───── Data records

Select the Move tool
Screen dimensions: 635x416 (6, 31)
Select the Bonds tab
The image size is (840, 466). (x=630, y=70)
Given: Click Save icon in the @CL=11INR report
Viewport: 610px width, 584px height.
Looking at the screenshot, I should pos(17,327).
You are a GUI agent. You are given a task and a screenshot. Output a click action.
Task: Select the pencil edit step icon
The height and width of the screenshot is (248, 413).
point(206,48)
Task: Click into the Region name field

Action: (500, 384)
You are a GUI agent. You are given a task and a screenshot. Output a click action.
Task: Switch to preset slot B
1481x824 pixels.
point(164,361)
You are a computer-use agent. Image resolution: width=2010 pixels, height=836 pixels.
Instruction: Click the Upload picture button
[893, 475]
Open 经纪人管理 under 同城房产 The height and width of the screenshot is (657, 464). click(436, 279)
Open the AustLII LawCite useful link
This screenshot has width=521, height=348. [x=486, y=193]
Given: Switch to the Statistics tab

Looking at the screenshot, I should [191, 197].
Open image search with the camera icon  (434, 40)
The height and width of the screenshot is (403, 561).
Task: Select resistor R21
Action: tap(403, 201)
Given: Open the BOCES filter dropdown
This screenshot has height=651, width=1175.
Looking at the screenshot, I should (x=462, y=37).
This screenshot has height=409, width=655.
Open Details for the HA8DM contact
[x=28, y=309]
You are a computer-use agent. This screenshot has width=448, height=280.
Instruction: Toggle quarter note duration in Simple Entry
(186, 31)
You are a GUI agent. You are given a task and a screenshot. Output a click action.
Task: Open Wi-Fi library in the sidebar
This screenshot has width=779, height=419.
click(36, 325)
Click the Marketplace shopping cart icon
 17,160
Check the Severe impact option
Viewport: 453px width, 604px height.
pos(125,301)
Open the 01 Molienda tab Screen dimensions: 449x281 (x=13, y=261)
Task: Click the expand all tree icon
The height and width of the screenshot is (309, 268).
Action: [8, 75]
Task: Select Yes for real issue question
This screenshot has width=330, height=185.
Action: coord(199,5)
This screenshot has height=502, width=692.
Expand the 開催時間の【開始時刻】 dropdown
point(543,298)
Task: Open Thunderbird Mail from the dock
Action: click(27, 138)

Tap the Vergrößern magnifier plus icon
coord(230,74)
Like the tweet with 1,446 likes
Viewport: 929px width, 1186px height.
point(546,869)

──────────

The required output is the exact run of lines from the beginning of the records to the line with "Open 经纪人管理 under", that line included.

■ Task solution
Select the Move tool
Screen dimensions: 635x416 (6, 31)
Select the Bonds tab
The image size is (840, 466). (x=630, y=70)
Given: Click Save icon in the @CL=11INR report
Viewport: 610px width, 584px height.
Looking at the screenshot, I should pos(17,327).
You are a GUI agent. You are given a task and a screenshot. Output a click action.
Task: Select the pencil edit step icon
The height and width of the screenshot is (248, 413).
point(206,48)
Task: Click into the Region name field

Action: (500, 384)
You are a GUI agent. You are given a task and a screenshot. Output a click action.
Task: Switch to preset slot B
1481x824 pixels.
point(164,361)
You are a computer-use agent. Image resolution: width=2010 pixels, height=836 pixels.
Instruction: Click the Upload picture button
[893, 475]
Open 经纪人管理 under 同城房产 The height and width of the screenshot is (657, 464). click(436, 279)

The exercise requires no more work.